Honorable Mention
veils of tolerance
DESCRIPTION
Indonesia has a growing hardline group of religious people. Politicians try to gear up with these fanatic groups for the sake of populist election gains. With the upcoming elections in 2019, the scapegoating of the LGBTQ community flares up once again. It goes as far as blaming the LGBTQ community for natural disasters like the recent earthquakes and tsunami in the region. The city of Yogyakarta on Java Island, long known as a tolerant place for people of all likes from allover Indonesia, is rapidly growing into a much more narrow minded community. In 2015 anti LGBT banners were polluting the streets. Politicians suggested to send homosexual people to doctors and healers. The national society of psychiatrists officially classified LGBTQ people as mentally ill.

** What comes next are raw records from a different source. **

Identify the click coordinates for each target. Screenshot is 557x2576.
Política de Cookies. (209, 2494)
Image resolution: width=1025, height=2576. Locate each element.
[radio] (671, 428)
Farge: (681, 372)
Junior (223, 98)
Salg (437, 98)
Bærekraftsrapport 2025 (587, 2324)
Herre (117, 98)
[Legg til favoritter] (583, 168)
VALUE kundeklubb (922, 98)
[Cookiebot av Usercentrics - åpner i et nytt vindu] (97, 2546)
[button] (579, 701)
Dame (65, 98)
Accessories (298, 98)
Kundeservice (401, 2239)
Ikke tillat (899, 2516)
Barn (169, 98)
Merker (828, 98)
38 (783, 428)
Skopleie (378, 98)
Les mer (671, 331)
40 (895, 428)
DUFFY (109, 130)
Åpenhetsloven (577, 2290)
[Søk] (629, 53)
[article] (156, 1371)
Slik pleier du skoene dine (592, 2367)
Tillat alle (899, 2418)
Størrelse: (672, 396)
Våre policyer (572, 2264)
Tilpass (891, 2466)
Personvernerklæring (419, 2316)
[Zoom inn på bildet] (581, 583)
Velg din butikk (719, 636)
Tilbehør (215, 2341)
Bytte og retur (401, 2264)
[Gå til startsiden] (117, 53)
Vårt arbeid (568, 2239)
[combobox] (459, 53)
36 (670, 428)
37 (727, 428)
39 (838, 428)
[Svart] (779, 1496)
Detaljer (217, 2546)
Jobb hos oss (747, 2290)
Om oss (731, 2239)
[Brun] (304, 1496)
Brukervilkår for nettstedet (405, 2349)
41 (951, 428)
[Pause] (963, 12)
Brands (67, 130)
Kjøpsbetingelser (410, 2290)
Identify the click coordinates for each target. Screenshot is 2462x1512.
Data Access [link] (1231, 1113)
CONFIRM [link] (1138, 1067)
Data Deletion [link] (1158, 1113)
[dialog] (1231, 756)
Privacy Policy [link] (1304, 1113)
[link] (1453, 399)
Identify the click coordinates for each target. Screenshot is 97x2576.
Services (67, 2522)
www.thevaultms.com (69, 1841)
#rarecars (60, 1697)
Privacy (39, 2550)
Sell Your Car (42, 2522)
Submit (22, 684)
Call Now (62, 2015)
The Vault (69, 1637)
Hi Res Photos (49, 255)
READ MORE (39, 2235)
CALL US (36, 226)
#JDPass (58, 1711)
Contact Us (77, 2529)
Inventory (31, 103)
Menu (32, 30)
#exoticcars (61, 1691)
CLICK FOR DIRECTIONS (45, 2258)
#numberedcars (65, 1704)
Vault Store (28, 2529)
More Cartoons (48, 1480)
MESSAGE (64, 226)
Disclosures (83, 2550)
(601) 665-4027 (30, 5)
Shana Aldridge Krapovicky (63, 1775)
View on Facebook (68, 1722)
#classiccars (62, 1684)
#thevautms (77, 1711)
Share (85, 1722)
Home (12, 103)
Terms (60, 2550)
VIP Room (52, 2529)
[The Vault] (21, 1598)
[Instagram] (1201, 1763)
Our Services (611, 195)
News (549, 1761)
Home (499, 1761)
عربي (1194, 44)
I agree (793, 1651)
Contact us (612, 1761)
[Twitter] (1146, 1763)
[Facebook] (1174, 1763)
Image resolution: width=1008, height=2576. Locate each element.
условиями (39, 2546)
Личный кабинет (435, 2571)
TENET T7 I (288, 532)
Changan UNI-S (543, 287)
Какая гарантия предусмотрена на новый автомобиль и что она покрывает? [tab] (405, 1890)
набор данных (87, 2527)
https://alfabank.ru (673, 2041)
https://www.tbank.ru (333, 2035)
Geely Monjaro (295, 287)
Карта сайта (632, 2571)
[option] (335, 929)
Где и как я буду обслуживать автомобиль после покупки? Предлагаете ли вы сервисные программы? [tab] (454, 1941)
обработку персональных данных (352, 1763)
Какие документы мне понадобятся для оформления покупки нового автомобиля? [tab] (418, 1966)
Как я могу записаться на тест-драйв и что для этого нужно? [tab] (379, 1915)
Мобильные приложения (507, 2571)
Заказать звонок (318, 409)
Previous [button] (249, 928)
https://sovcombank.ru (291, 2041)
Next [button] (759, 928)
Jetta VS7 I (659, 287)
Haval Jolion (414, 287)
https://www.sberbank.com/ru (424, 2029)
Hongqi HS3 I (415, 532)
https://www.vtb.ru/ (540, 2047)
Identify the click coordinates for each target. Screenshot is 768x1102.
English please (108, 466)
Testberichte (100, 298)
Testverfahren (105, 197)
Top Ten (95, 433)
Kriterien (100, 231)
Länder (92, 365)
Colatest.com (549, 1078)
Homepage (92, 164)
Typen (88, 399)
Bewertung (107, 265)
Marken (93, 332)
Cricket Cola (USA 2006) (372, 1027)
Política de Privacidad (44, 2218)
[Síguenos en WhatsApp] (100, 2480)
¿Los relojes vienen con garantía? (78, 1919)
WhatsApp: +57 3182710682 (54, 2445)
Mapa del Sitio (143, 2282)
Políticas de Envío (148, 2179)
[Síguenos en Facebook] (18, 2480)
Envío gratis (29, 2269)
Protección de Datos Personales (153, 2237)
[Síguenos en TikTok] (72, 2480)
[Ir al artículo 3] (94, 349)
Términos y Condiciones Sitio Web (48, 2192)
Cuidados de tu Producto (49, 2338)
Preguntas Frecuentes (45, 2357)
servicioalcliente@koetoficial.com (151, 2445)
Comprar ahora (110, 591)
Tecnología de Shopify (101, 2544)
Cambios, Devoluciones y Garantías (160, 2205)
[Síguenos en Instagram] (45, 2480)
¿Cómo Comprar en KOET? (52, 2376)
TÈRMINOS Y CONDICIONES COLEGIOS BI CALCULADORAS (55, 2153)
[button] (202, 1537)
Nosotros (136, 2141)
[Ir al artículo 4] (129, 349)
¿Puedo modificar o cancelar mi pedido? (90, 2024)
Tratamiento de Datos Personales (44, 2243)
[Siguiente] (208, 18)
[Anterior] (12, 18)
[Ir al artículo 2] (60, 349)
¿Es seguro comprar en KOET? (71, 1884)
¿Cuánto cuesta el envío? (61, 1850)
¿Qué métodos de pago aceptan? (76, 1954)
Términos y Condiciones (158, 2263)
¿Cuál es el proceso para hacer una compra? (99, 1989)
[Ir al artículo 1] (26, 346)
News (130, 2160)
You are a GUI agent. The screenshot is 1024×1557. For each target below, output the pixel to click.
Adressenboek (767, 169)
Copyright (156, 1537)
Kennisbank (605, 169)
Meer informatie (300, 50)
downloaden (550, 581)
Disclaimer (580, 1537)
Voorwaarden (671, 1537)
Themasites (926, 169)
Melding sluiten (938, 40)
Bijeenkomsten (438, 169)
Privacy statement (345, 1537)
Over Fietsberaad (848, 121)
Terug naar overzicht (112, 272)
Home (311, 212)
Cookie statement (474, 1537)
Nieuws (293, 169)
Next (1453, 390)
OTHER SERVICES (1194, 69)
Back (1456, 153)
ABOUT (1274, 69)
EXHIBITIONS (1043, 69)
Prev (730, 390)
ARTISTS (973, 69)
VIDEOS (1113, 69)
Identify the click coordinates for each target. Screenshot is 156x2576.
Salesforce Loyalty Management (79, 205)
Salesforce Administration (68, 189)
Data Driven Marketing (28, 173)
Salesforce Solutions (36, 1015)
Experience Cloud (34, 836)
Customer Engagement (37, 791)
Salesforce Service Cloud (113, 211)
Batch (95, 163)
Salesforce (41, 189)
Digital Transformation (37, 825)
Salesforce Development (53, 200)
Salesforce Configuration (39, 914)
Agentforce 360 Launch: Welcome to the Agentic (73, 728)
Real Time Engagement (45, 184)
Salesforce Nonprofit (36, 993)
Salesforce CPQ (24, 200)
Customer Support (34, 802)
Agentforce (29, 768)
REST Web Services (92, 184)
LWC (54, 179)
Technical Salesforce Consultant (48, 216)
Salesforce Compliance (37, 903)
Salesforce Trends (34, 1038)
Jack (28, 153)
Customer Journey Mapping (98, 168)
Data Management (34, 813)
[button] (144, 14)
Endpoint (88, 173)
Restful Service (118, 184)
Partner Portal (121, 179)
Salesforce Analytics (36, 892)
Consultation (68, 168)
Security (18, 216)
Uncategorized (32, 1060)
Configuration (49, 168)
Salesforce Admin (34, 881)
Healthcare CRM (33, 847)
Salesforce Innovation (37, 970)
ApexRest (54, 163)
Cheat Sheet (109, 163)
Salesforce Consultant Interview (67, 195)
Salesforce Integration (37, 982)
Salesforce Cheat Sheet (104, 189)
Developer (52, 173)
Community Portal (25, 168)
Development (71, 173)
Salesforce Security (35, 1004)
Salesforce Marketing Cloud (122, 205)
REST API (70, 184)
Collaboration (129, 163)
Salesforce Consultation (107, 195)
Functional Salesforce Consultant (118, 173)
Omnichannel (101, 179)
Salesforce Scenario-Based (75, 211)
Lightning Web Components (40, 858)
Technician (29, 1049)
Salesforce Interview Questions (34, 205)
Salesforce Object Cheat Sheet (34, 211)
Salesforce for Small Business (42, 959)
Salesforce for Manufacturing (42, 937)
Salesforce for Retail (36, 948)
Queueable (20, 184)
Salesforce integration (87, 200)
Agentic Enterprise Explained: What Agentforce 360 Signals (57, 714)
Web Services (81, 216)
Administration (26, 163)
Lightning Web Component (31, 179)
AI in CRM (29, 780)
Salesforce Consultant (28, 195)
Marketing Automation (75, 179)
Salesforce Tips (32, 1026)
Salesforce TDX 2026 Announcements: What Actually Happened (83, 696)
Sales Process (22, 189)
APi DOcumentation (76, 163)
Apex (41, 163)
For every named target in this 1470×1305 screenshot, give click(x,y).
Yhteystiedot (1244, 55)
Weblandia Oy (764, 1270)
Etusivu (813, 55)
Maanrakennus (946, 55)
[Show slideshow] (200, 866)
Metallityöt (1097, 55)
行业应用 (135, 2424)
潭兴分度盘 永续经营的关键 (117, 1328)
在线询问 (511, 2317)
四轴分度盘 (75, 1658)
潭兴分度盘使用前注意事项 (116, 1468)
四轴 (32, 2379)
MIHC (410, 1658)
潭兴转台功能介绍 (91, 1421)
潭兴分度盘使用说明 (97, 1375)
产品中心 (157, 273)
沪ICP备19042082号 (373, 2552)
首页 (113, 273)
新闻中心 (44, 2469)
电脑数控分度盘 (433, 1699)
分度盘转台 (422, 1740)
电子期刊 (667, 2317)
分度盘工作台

Luckily not everyone agrees.
This photo, veils of tolerance, is a bitter sweet wink to both groups.
AUTHOR
Born in Belgium, but in search of different shades of light, I traveled. And I was fascinated again and again. I have lived in Jogjakarta, Indonesia for 23 years and I am now based in Seoul, South Korea. I am submerged in beauty, distate, noise, silence, peace, violence, poverty, luxury, happiness and disaster. My surroundings are sensual surfeit, a place that makes people humans and haven for someone with a camera and a desire to tell stories. I am forced to explore and challenge my cultural luggage that defines aesthetics.
As a photographer I play with reality and make decisions about how I represent the world.
The stories I tell are real, or not.